Уставившись на нее, я неуклюже переспросил:
– Я должен повыпендриваться с акцентом?
– Ну да! Или просто поносите всех подряд! Пусть даже не смешно! Но что вам приспичило всегда быть Гитлером?
– Мы этого не выбираем, – ответил я. – Провидение определяет наше место, а нам остается исполнять свой долг!
Она покачала головой.
– Сейчас досочиняю объявление для внутреннего конкурса, – опять хлюпнула она носом, – и быстренько получите замену. Увидите, желающих тут хватает!
Понизив голос, я тихо, но твердо произнес:
– Сейчас же прекратите печатать и расскажите мне, в чем дело. Немедленно!
– Я не могу тут больше работать, и точка! – упрямо сказала она.
– Так-так, не можете работать. И почему же?
– Потому что я вчера была у бабули!
– И как я должен это понимать?
Фройляйн Крёмайер набрала полную грудь воздуха.
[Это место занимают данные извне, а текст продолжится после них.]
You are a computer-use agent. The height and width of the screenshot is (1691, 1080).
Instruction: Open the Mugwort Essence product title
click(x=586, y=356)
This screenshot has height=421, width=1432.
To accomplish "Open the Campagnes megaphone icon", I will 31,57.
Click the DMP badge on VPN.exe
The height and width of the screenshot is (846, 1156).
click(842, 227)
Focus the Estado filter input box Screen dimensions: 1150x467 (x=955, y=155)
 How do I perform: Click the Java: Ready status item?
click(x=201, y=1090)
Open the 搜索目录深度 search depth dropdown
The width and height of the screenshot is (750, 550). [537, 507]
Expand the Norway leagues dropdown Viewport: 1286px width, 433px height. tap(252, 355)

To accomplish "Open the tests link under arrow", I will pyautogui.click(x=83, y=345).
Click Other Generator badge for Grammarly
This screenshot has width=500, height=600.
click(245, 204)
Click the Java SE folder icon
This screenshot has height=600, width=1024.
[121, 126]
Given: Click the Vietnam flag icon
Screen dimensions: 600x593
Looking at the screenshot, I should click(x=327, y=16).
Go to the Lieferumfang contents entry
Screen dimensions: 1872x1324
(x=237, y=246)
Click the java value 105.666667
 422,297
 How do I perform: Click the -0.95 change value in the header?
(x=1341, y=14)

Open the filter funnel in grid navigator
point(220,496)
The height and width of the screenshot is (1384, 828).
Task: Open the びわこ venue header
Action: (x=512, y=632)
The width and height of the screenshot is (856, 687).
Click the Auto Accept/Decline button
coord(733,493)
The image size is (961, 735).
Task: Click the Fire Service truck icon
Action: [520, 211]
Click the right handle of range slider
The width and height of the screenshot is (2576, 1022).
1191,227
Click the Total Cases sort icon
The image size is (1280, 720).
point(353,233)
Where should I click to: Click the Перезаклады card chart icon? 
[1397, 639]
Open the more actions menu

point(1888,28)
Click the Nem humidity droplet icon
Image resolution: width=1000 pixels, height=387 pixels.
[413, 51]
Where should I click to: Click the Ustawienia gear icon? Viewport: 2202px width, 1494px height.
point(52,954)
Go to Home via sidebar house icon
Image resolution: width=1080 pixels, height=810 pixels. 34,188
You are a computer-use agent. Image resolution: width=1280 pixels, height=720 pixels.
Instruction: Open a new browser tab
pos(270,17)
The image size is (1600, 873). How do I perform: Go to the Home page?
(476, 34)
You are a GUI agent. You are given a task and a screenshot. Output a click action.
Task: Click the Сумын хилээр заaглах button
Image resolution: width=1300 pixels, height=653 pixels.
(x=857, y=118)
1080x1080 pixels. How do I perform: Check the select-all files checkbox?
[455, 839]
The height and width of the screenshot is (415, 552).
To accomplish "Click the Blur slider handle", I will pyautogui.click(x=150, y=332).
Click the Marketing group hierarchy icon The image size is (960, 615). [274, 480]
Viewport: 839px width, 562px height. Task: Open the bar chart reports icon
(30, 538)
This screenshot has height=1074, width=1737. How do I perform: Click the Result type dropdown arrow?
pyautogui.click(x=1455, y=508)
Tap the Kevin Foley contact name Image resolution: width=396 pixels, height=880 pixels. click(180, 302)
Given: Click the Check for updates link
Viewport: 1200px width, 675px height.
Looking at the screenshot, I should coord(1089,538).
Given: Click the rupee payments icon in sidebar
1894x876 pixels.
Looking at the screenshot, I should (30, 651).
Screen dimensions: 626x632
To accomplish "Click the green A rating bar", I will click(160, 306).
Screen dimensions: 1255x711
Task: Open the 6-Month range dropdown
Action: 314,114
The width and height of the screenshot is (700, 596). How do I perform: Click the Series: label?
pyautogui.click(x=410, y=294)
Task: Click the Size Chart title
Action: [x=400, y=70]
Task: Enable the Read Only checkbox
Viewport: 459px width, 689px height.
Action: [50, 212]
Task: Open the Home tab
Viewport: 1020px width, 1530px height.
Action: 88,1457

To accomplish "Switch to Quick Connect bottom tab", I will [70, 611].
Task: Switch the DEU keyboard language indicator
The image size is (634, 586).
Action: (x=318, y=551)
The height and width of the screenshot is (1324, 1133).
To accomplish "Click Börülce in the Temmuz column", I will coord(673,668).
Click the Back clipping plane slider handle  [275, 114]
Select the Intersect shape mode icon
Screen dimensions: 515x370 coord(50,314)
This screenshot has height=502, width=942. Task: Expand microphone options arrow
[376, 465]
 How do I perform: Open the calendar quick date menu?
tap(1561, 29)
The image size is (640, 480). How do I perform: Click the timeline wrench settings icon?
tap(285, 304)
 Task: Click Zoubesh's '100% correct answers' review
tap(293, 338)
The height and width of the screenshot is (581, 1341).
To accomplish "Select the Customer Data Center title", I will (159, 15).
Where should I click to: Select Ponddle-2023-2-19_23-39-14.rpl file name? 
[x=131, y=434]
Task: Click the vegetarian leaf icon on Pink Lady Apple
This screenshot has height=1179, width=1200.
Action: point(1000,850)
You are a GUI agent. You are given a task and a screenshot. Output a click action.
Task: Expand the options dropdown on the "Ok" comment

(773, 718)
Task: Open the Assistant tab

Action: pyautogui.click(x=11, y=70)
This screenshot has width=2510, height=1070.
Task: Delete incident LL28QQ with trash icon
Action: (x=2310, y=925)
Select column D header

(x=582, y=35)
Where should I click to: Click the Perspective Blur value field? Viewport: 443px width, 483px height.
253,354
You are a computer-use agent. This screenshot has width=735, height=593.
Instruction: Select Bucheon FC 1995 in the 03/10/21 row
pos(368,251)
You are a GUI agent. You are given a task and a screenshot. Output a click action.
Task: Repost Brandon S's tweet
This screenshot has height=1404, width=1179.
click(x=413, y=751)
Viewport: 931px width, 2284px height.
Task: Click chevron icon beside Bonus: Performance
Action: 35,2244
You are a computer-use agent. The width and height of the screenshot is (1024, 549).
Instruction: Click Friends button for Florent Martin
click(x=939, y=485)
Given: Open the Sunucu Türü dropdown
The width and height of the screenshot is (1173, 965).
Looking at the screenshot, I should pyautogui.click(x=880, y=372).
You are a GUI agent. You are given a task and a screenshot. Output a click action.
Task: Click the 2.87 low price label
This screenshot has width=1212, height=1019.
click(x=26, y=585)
– Я очень люблю бабулю. Когда-то я у нее жила почти год, когда мама долго болела. И вчера я к ней заходила. И она спрашивала, где я работаю. И я рассказала. Что работаю у настоящей телезвезды. Так прям с гордостью! А она говорит: у кого? А я говорю: а догадайся. А она гадает-гадает, да все не догадывается. А я тут и говорю про вас. И бабуля так обиделась, так раскричалась. А потом расплакалась и сказала, что это совсем-совсем не смешно, что вы делаете. И смеяться над этим нельзя. И вообще нельзя ходить в таком виде. А я сказала, что это же сатира. Что вы так делаете, чтоб больше такого не было. А она говорит, это не сатира. И она говорит, вы говорите то же самое, что тогда говорил Гитлер. И что люди раньше тоже смеялись. А я сижу и думаю себе, да ладно, она ж старенькая, она преувеличивает. Да она вообще про войну никогда-никогда не говорила, а сейчас просто переживает, что была как все, что ничуть не лучше других. А потом бабуля вдруг пошла к столу, достала конверт и вынула оттуда фотографию.